- Your objective -
Starting with the first of the entries below and going on through the line that contains "pos(305,288)", format those lines as a numbered list, skipping any blank lines. Omit the pictures from your answer.
[START OF Provided records]
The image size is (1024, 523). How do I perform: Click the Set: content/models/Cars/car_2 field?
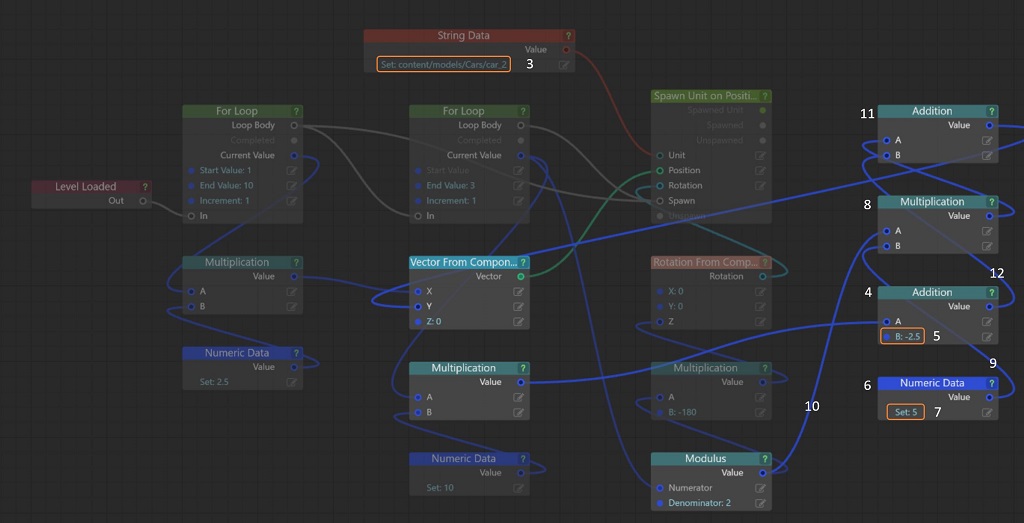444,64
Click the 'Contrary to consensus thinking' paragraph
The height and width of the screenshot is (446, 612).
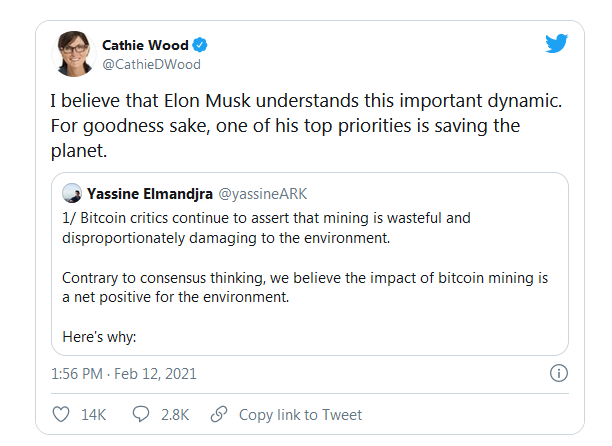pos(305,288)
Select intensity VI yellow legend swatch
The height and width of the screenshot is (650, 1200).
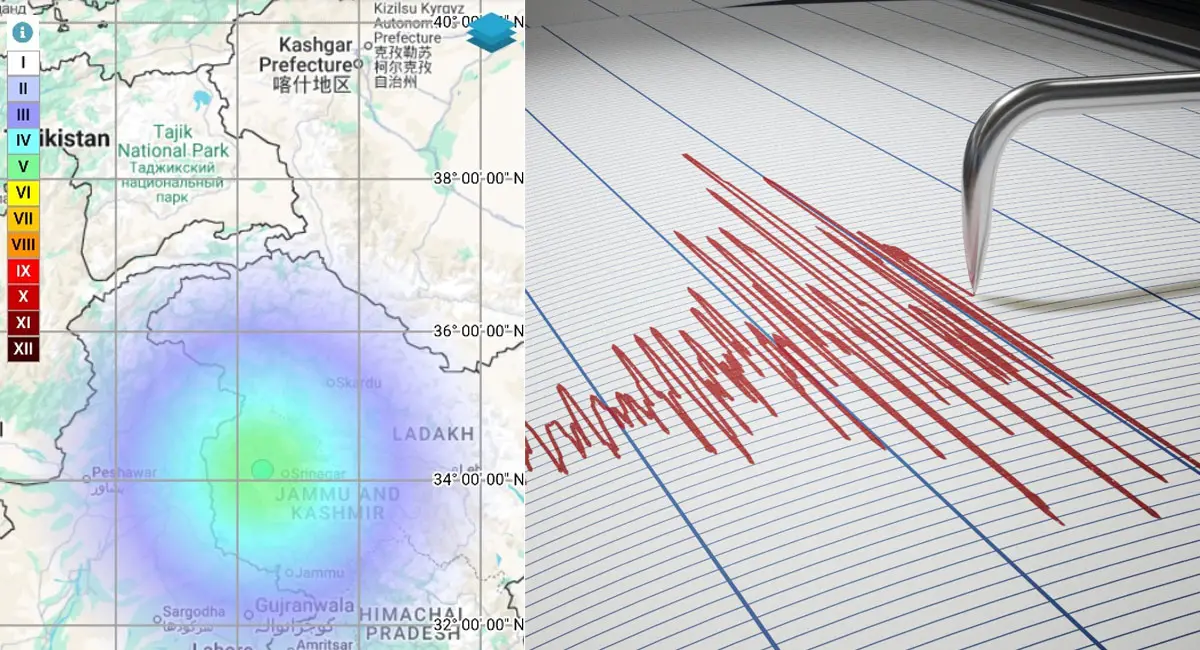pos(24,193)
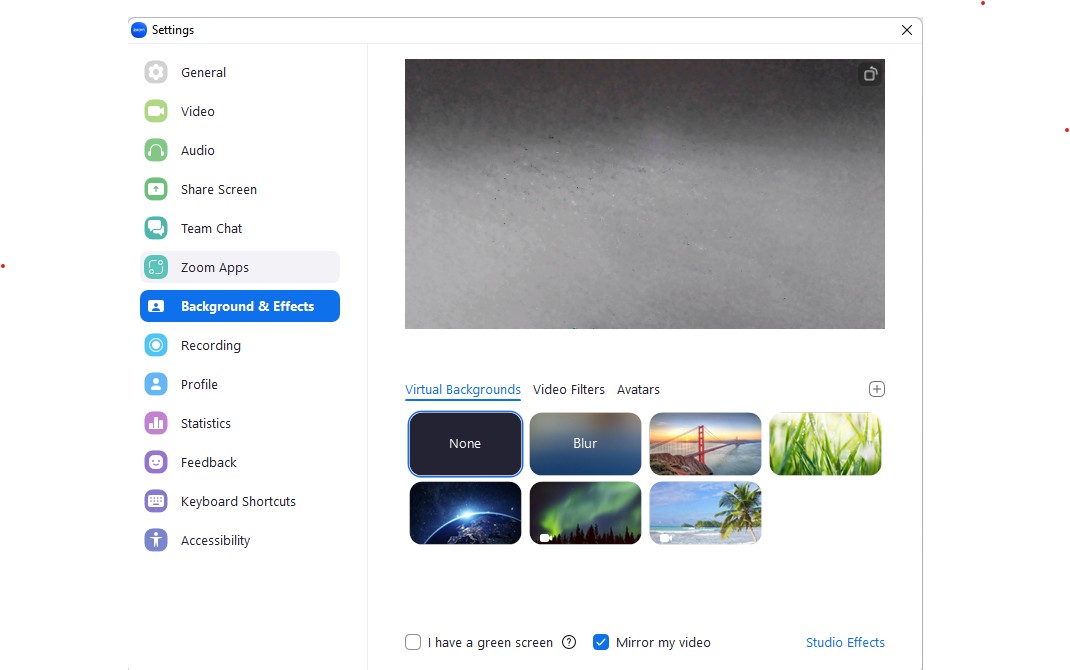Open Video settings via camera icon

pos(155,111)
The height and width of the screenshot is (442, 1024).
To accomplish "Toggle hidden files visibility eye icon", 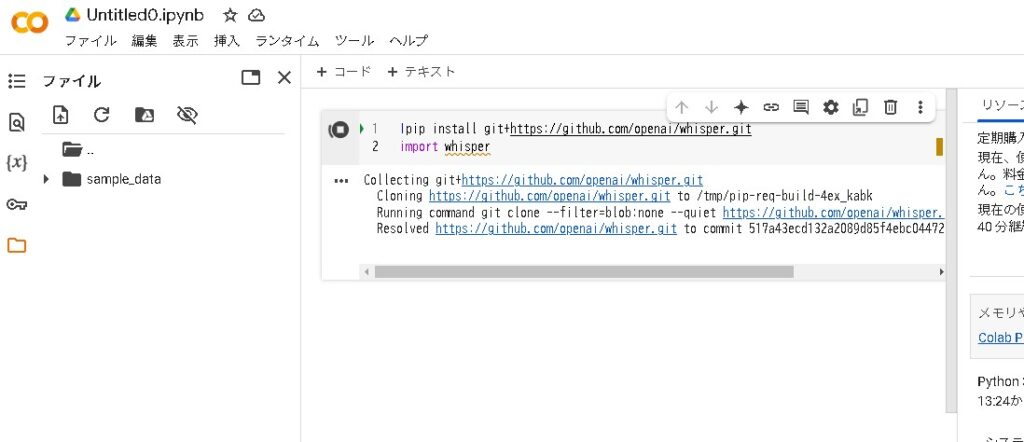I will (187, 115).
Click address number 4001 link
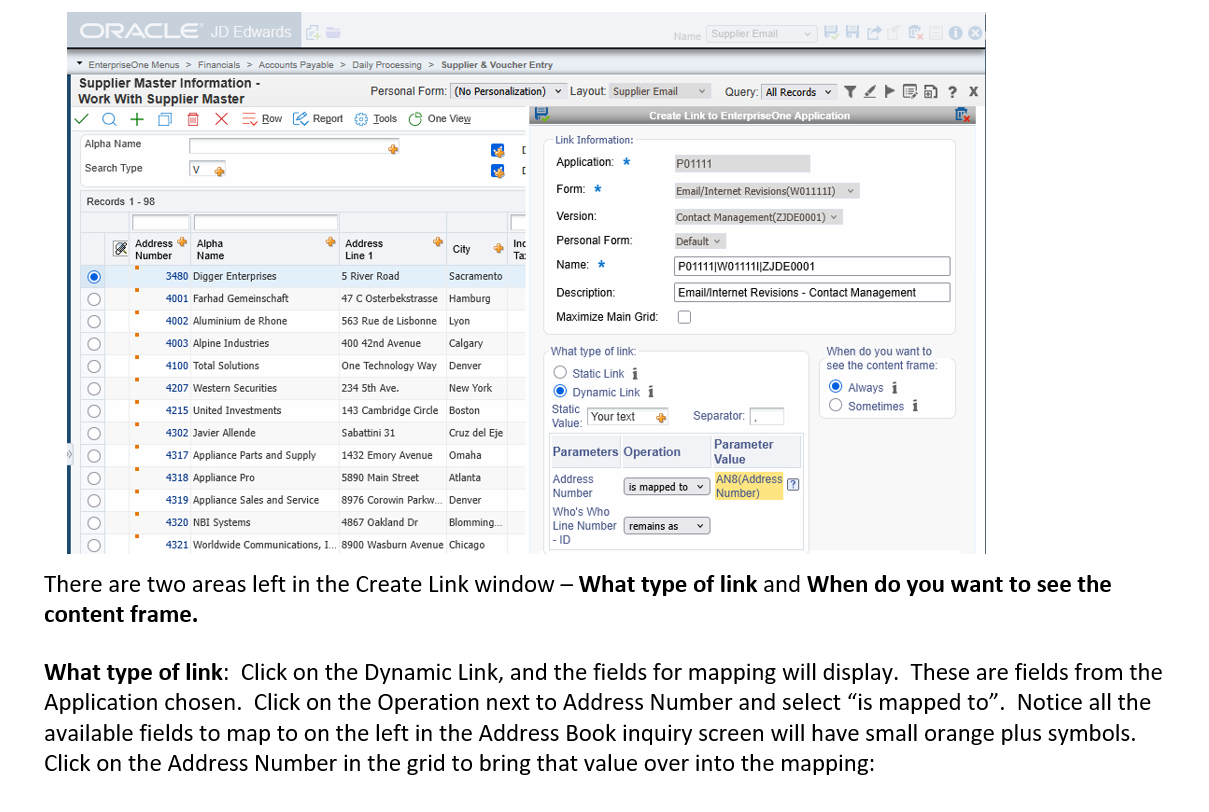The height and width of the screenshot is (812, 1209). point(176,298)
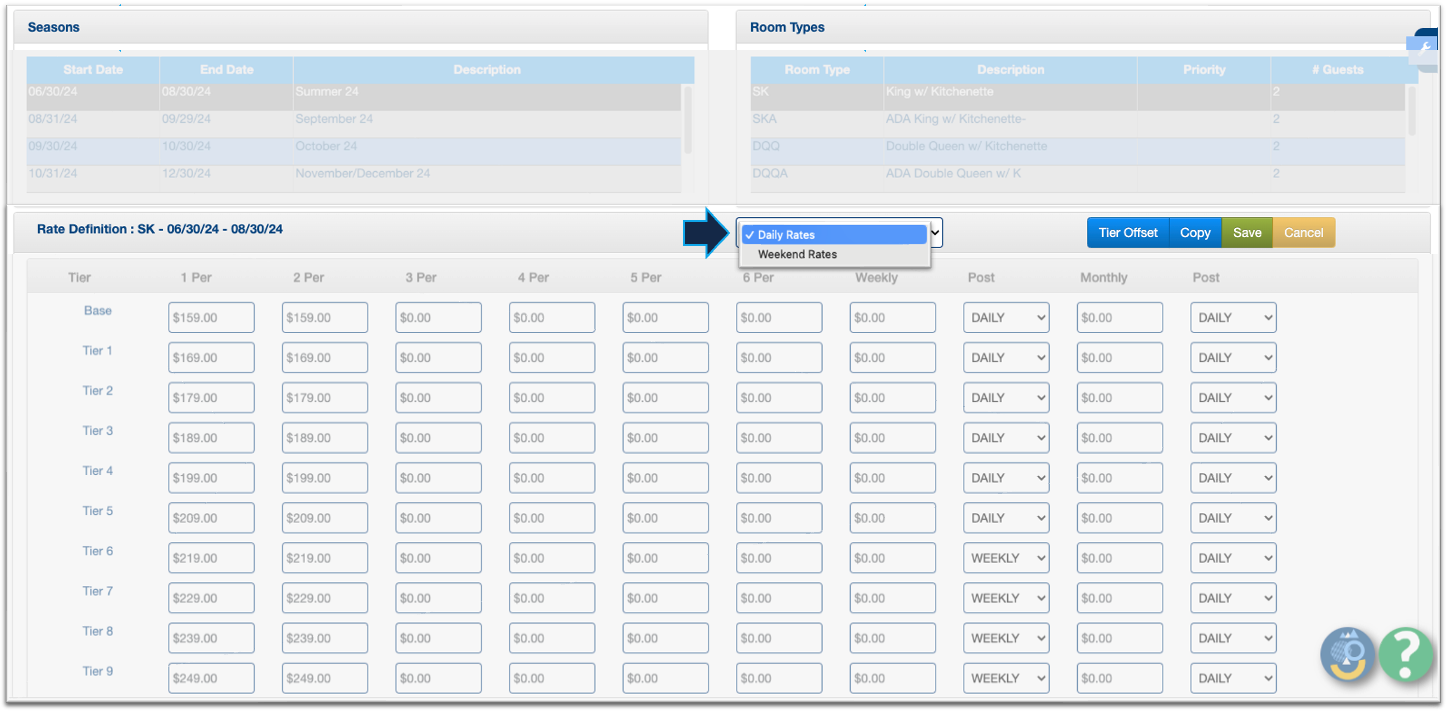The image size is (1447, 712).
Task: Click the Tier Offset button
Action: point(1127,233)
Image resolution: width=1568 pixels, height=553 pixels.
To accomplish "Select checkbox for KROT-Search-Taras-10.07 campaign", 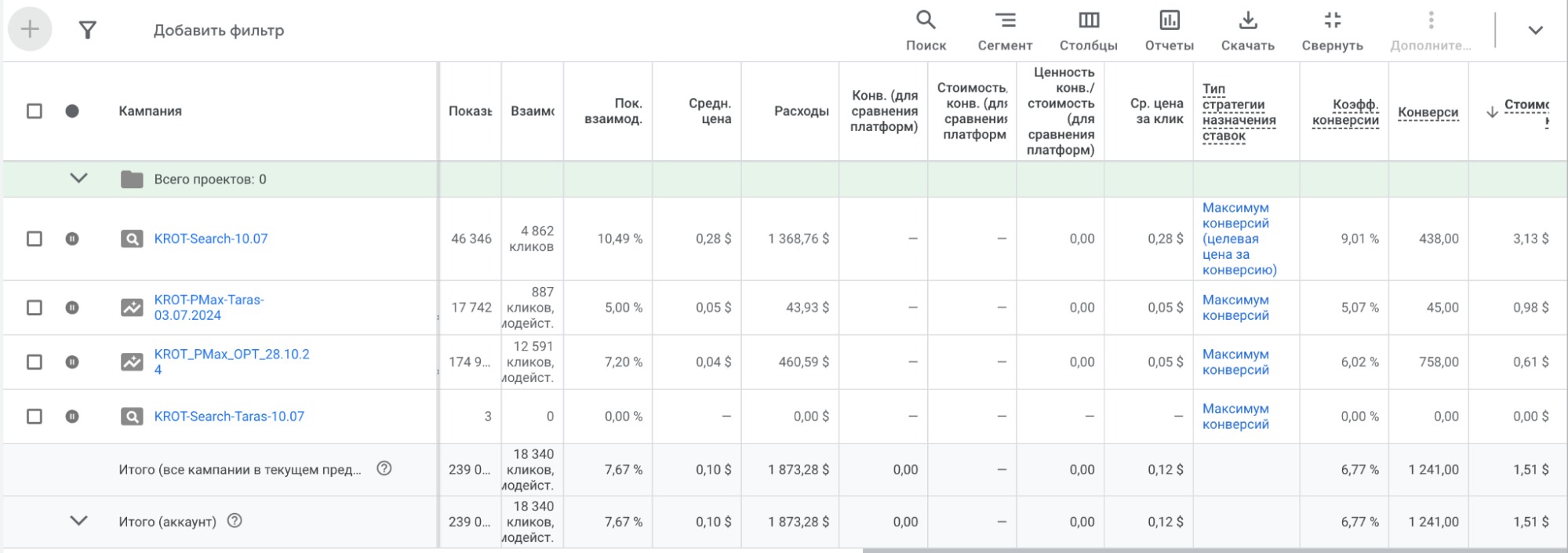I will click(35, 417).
[END OF Provided records]
- Worked answer -
1. The image size is (1024, 523). How do I perform: Click the Set: content/models/Cars/car_2 field?
2. 444,64
3. Click the 'Contrary to consensus thinking' paragraph
4. The height and width of the screenshot is (446, 612).
5. pos(305,288)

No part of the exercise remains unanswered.